┌─ Source passage

So casseroles kinda freak me out.

Well, they don't freak me out when I'm eating one fresh out of the oven.
It's actually the leftovers that freak me out.
The mixture of meat, vegetable and cream smells, cold and congealed food bits...ugh.

But I do like casseroles a good bit. Yep, I'm a fan. It's so nice to throw everything into a pan and into the oven. The casserole comes out piping hot, and everything compliments one another so well. And casseroles have been around for awhile. Well, cooking food in earthenware dishes has been around for awhile. So I feel like I am continuing and contributing to a well-kept tradition.

From what I understand, the term "casserole" is French for "saucepan"...and we know now it has come to mean both the dish being cooked for consumption and the dish in which it is cooked and served. Casseroles tend to have a meat (chicken, beef, or tuna are common), lots of chopped vegetables (at least ours do :), a kind of starch (flour, pasta, potatoes, etc.), and a liquid or two (like chicken stock or wine). There are far too many variations to list, and many a dish can qualify as a casserole.

But poor casseroles...they can be notoriously disgusting. For instance, take any kind of tuna casserole. It goes in the same category as meatloaf, which can be the best at times and the worst at others. Even though I like tuna casseroles, I still quiver and shiver at the sight of them. Especially the leftovers. Yuck. :) Certain occasions still call for such dishes, however: potlucks and pitch-in's, church gatherings and family reunions, Thanksgiving and Christmas. I LOVE green bean casserole now, and I used to hate it. (I think part of my former dislike has to do with my continual aversion to mushrooms.) I do wonder what other recipes call for French-fried onions because I adore those and will eat them out of the can as I prepare my casserole. Goodness, I love onion.

This week I learned a new term for the casserole: hotdish. It is an upper-Midwestern term for the one-dish meal I have been discussing, although it can run a bit more Scandinavian or Germanic. On the other hand, a favorite seems to be the tater tot hotdish. Tater tot hotdish: now that is an American food dish! I like the sound of "hotdish" perhaps better than "casserole" because it doesn't hold any negative connotations for me as the French term does. Besides, we all know casseroles are at their best when "hot." ;)

└─
┌─ Data extract

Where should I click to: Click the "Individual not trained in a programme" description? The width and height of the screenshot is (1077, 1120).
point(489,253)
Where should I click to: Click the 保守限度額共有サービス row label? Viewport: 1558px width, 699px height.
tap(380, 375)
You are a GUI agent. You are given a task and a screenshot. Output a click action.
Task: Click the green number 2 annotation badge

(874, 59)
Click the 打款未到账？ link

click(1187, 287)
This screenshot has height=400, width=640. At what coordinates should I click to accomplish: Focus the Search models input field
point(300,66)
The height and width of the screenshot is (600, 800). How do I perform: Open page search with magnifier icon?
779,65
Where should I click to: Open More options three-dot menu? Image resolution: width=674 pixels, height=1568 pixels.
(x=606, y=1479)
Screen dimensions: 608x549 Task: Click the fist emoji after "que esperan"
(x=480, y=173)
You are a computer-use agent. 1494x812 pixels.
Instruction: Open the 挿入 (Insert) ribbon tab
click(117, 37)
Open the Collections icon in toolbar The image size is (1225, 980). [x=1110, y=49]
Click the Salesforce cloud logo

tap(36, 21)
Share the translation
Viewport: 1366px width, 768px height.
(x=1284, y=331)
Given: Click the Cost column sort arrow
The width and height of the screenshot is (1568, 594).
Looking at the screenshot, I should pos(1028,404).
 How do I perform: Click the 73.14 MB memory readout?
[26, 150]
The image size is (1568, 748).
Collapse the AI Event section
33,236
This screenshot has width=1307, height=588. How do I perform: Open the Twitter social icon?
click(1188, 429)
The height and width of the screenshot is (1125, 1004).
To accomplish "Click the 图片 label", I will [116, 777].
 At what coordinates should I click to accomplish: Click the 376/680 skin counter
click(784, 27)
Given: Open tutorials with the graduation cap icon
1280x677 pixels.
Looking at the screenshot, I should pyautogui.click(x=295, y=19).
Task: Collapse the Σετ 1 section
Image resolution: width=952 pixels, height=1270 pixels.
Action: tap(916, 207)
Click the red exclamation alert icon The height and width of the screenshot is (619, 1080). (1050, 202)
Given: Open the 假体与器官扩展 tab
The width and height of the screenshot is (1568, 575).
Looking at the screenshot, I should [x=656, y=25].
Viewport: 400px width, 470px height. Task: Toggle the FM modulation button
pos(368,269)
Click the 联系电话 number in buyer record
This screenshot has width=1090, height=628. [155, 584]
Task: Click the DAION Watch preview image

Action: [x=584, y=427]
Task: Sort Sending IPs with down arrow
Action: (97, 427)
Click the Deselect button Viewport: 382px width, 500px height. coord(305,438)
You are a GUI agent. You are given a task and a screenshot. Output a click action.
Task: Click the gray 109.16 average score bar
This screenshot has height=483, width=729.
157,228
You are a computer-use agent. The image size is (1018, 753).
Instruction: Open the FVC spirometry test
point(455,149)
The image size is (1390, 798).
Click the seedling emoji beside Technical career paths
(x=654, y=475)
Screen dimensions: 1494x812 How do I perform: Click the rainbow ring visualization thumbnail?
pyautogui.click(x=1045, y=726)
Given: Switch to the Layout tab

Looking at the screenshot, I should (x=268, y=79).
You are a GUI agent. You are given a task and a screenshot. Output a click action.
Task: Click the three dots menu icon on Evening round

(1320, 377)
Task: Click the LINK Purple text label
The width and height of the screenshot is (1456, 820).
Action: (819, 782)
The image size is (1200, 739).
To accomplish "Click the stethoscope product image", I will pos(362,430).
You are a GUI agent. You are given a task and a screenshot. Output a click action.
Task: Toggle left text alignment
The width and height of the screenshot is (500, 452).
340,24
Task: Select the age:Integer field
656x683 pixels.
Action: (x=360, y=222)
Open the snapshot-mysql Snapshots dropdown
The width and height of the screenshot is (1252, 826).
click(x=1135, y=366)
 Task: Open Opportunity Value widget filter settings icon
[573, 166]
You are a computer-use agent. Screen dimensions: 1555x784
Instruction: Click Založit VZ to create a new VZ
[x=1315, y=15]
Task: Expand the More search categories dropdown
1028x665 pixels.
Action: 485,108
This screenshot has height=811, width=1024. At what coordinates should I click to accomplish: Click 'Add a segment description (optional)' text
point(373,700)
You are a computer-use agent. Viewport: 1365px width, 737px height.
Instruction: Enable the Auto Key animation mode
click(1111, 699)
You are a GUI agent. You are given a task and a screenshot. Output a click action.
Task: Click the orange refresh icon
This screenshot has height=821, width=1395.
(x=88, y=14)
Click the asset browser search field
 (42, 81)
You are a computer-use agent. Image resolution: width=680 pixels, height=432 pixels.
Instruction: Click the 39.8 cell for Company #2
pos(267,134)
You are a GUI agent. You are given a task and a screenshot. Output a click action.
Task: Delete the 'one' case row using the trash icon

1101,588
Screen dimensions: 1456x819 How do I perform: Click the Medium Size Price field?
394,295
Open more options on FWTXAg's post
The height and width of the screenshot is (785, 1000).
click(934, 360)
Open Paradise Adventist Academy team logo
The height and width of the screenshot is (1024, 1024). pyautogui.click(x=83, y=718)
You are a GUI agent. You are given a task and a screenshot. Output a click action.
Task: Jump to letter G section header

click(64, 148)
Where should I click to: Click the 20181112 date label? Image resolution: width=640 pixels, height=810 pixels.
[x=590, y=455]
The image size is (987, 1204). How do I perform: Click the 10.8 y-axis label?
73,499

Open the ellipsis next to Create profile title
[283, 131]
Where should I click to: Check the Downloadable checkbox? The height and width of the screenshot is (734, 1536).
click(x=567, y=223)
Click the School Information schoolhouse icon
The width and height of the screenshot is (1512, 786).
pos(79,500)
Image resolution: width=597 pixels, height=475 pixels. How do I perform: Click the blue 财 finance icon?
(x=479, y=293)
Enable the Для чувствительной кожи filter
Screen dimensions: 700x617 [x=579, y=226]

└─

Short task 1
Decide whether each statement below agrees with the casserole passage, answering yes or no and quoting the words of the passage that settle it.
(a) The writer understands "casserole" to be the French word for "saucepan."
(b) The writer still dislikes green bean casserole.
(c) "Hotdish" is described as a term from the American South.
Short task 2
Carry on writing the casserole passage from the point where it stops.
None of the items is needed for this work.

Result 1
(a) Yes: "the term "casserole" is French for "saucepan""
(b) No: "I LOVE green bean casserole now, and I used to hate it."
(c) No: "It is an upper-Midwestern term for the one-dish meal I have been discussing"

Result 2
SHEPHERD'S PIE isn't a casserole with which we may be familiar, unless you've ever ordered it at Dixie Cafe. *lol* (Of course they just take their meatloaf and top it with their smashed potatoes...which is a-okay with me because I still like it.) It's another traditional British dish--I'm sorry, but I'm nuts about all things British and Irish right now!--and my version isn't technically SHEPHERD'S PIE, but Cottage Pie. SHEPHERD'S PIE is made with lamb while Cottage Pie is made with beef. However, nowadays people tend to call both SHEPHERD'S PIE. Besides, Cottage Pie reminds one of cottage cheese, and there are plenty of bad vibes regarding that dairy product. (Now, I do like cottage cheese, especially with canned peaches, but I can see why it is creepy and gross to others. It's in the same category as tapioca and rice pudding) I hadn't meant to go on and on about casseroles when I chose this dish for this week, but I was reminded of casseroles when I went to reheat the leftovers. (Actually quite a few things appear rather disgusting as leftovers, but once you nuke 'em, it's all better. And let me tell you...our microwave nukes things. You just have to see how B I G it is.)

1/2 lb. ground beef
2 Tbsp. vegetable oil
1 med. onion, finely chopped
1 clove garlic, minced
1 Tbsp. flour
1 c. chicken stock
2 Tbsp. tomato paste
1 carrot, chopped
1/2 tsp. salt
1/4 tsp. black pepper
4 c. mashed potatoes

-Preheat the oven to 350 degrees F.
-In a skillet, brown the meat until it is completely browned and crumbly. Drain the fat off the meat and transfer to a dish. Wipe out the skillet with a paper towel if needed.
-Add the oil and heat. Add the onions and garlic; saute over medium heat until the onions turn golden brown. Return the meat to the skillet and stir to combine.
-Sprinkle the flour over the meat mixture and stir it in. Slowly pour in the chicken stock while stirring. Add the tomato paste, carrots, salt, and pepper. Raise the heat and bring to a simmer. Cook until the filling is think and bubbling and the carrots have softened (about 15 minutes).
-Pour the meat mixture into a 11 x 9-in. baking dish. Spoon the mashed potatoes on top. (You can make peaks and swirls with the back of a spoon or a crosshatch pattern with a fork. You can even pipe out the potatoes using a pastry bag and a star tip, though this might take awhile. *lol*) Bake the pie until it is bubbling around the edges and the potato crust turns a deeper yellow (about 45 minutes).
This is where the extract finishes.